Take every line from the data that has the word "забезпечення" in it.

BEGIN

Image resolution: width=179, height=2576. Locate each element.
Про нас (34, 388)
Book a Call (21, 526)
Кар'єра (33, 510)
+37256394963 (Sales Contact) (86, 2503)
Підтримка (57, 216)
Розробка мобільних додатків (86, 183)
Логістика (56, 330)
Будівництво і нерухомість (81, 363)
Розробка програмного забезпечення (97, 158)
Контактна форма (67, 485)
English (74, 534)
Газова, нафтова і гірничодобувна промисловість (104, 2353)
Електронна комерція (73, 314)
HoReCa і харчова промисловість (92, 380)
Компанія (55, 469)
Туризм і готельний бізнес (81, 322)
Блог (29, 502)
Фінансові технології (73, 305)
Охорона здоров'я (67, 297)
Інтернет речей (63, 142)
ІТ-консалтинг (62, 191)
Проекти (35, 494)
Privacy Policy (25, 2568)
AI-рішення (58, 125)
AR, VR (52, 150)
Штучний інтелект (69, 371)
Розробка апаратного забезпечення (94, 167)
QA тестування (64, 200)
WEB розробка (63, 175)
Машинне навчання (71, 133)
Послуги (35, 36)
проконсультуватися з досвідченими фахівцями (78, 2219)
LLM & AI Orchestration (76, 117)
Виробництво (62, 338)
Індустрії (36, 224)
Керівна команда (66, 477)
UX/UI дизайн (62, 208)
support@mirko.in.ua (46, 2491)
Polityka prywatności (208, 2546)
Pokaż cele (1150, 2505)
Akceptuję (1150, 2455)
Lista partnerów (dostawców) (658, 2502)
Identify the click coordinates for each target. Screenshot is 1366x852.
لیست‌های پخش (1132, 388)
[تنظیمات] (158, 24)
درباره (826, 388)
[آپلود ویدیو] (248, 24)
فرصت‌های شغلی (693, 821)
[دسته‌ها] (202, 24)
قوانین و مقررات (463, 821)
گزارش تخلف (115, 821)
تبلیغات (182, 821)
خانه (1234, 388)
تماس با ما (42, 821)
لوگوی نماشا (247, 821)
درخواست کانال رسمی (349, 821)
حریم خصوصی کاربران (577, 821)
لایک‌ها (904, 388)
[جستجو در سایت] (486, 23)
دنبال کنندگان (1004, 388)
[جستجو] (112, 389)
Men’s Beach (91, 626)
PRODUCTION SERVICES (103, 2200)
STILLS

END

- _Problem solution_:
Розробка програмного забезпечення (97, 158)
Розробка апаратного забезпечення (94, 167)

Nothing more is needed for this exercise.